Parution : en septembre 2017 aux éditions Gallimard dans la collection Arcades.
Traduit de l’allemand (Autriche) par Pierre Deshusses.
Le style, le genre : essai prenant place dans un polyptyque que l’auteur consacre à l’exploration littéraire de notre quotidien, il vient après Essai sur le Lieu Tranquille, Essai sur la journée réussie, Essai sur le juke-box et Essai sur la fatigue.
Les lieux : dans des forêts en Autriche.
L’auteur : Peter Handke est né le 6 décembre 1942 à Griffen en Autriche dans la région de Carinthie. Sa mère était Slovène et son père Allemand. Il fait des études de droit et devient écrivain à plein temps dès 1966 avec la publication de son premier texte Die Hornissen – Les Frelons.
Ecrivain, traducteur, scénariste et réalisateur autrichien, auteur du scénario du film Les Ailes du désir de Wim Wenders, ses œuvres ont été simultanément célébrées et sévèrement critiquées pour leur caractère provoquant et leur usage de techniques non conventionnelles, il est influencé par le Nouveau roman et revendique le rejet du modèle dominant de la littérature. Depuis une vingtaine d’année son écriture et ses thématiques sont plus apaisées même s’il continue à bâtir une critique sévère de nos sociétés contemporaines. Il est, entre autres, un des traducteurs de Patrick Modiano, de René Char et de Francis Ponge.
Le thème : en décembre, entre Paris et Beauvais dans la demeure de l’écrivain à l’écart du village, Peter entreprend de nous raconter une histoire qui « quoi qu’il en soit, ne va pas changer la face du monde ; une histoire qui, en préambule (mot qui, pour une fois, est à sa place) à cet essai, m’a fait revenir à l’esprit le titre d’un film italien remontant à plusieurs dizaines d’années, avec Ugo Tognazzi dans le rôle-titre : « La tragédie d’un homme ridicule » – pas le film lui-même, juste le titre. »
Cette histoire c’est celle d’un ami, fou de champignons, il nous fait remarquer d’ailleurs que les champignons ne parcourent la littérature que depuis peu de temps. Dans la littérature du dix-neuvième siècle, les champignons ne jouent presque aucun rôle, ils n’apparaissent qu’après la guerre de 39/45. « Et maintenant, en cette toute nouvelle époque, comment dit-on ?, à « notre » époque, il semble qu’abondent les récits où les champignons obéissent davantage au rôle qu’ils jouent dans les fantasmagories du commun des mortels, soit comme instruments de meurtre, soit comme moyens, comment dit-on déjà ?, d’« expansion de la conscience ».
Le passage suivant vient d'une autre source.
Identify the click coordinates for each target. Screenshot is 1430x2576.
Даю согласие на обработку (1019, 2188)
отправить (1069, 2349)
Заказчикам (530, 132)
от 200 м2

Quand il était enfant, le futur fou de champignons commença sa chasse pour de l’argent, nourrissant les citadins après la seconde guerre mondiale. Doucement les raisons d’aller au plus profond des forêts se modifient, de vénale (pour une bonne cause, il achète des livres…) la cueillette ou la découverte des merveilles deviennent nécessité. « Chaque fois qu’il partait de chez lui, loin de la maison de ses parents, du village de son enfance, pour traverser les prés, les prairies et les champs et, coupant à travers les derniers vergers, monter jusqu’à l’orée de la forêt et « se mettre au diapason » en écoutant les feuillages aux sonorités si diverses – la lisière de la forêt était en effet constituée principalement de feuillus – il le faisait et l’entreprenait avec la conscience ou si vous préférez l’illusion d’une mission supérieure. »
La découverte du premier cèpe est un miracle et la force qui l’habite devient magique. Jusqu’à le faire abandonner femme et enfant et disparaître. Loin, il va loin !
Mon avis : je n’avais encore jamais rien lu de tel, des chercheurs de champignons j’en ai connu beaucoup dans mon enfance dans mes forêts nivernaises, – ah les coins à champignons tenus secrets ! – mais ce portrait est hors norme. La montée de la « folie » est amenée avec une maitrise d’écriture rare. On commence doucement, comme apprendre à connaître les mouvements si particuliers du pas de recherche qui n’est pas le même que celui d’une marche ordinaire, et sa variante la marche à reculons puis le pas épique ou bien apprendre à voir les arbres s’entremêler, se répondre, bruisser. « A bien y regarder, il se sentait même moins enrichi par ses trouvailles que par les phénomènes secondaires : par exemple le fait de savoir faire la distinction, au cours des étés, entre le bruissement des chênes, parfois presque un grondement, celui des hêtres, plutôt un tumulte, et celui des bouleaux qui, même par grand vent, était plus un froissement qu’une rumeur. C’était une expérience d’apprendre comment les feuilles tombaient toutes différemment en automne selon les arbres : les feuilles bien découpées des érables commençaient par une chute en piqué avant de se poser doucement en vol plané ; les feuilles des châtaigniers, les plus grandes mais aussi les plus fines, en forme de bateau, mettaient le plus longtemps à tomber sur le sol, montant encore une fois en dansant et en se balançant ; (…) »
A travers cet homme Peter nous embarque dans nos contradictions de citadins déconnectés de la nature, où on ne sait plus que les choses les plus simples sont souvent les plus belles. Il transforme en miracle la plus infime découverte ou en don quasi divin la profusion de certains champignons sauvages surgissant au détour d’un bosquet, les russules, les lépiotes, les faux mousserons, les oronges, les morilles, les trompettes des morts, les hydnes imbriquées, etc. Pour le fou, seuls comptent les champignons sauvages qui ne peuvent se cultiver. «Tous restaient rétifs à la culture, et aussi longtemps que ces derniers résisteraient à la culture parmi toutes les plantes du globe, « mon et notre aller aux champignons restera partie prenante dans cette résistance et cette aventure de la résistance ! »
Pour résumer : merveilleux essai d’un merveilleux auteur qui m’enchante toujours autant. Poétique et étincelant ! Pour tous ceux qui ne font qu’un avec la nature.